+++ Stored rows +++
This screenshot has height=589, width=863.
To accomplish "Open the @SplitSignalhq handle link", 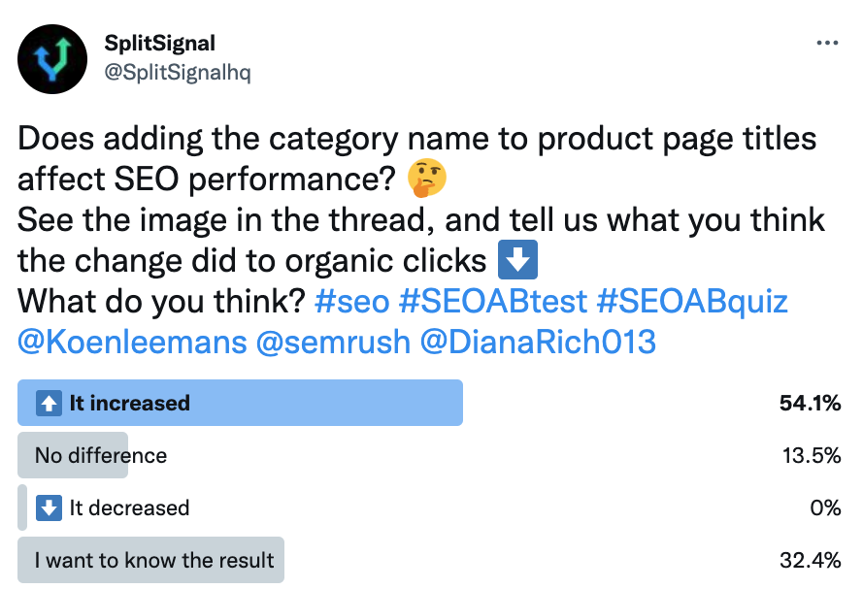I will click(x=177, y=73).
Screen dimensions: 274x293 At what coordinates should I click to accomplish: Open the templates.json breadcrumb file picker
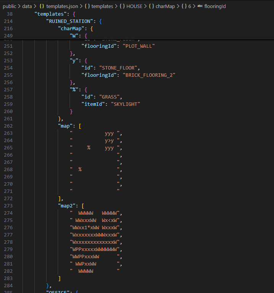[62, 6]
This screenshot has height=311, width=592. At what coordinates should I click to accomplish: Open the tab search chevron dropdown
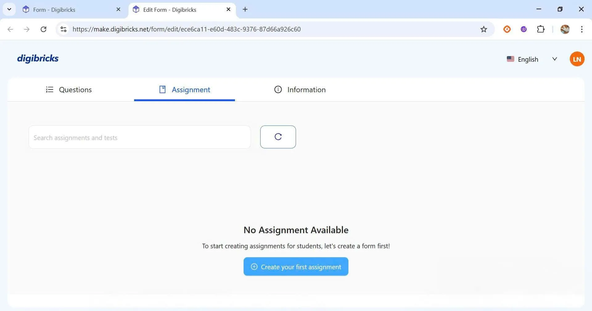coord(9,9)
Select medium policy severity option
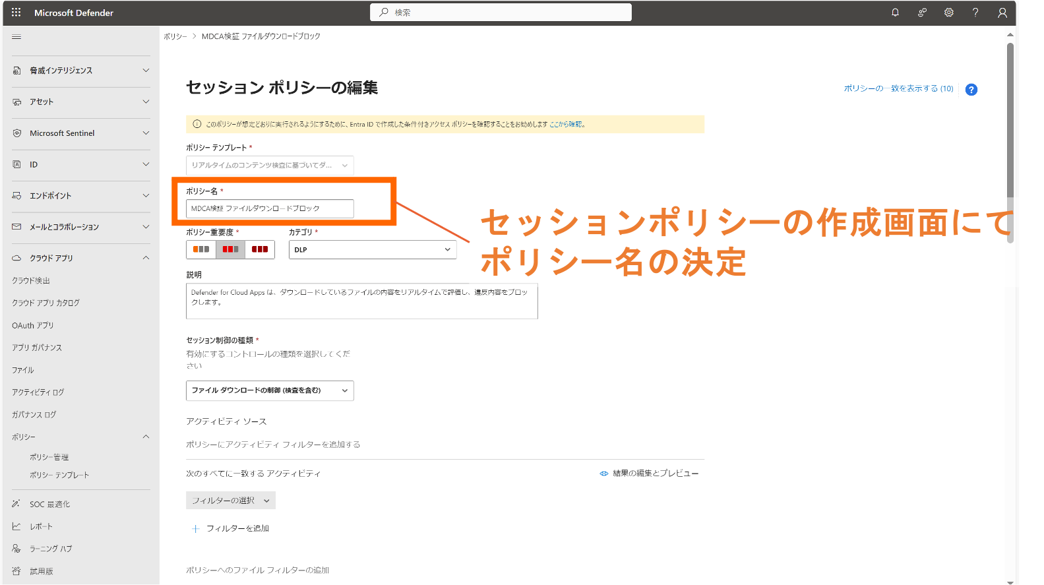Image resolution: width=1044 pixels, height=585 pixels. [x=230, y=249]
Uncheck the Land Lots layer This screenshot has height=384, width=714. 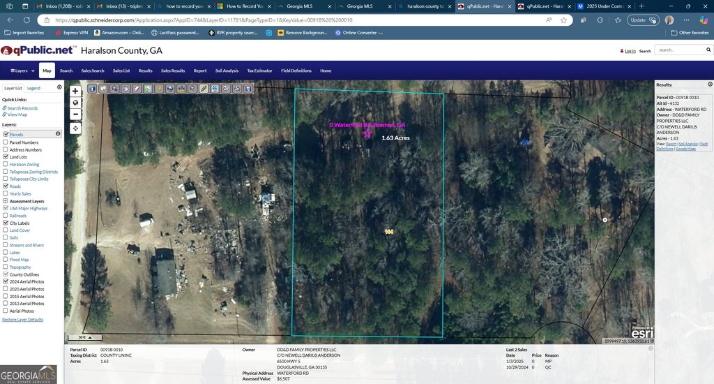[6, 157]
+++
• [Request] Pull out every line above that contains the string "coordinates", and copy each one in full.

• [Exercise result]
Screen dimensions: 274x293 At what coordinates should I click to accomplish: Open the templates.json breadcrumb file picker
This screenshot has height=311, width=592. At what coordinates should I click to accomplish: Open the tab search chevron dropdown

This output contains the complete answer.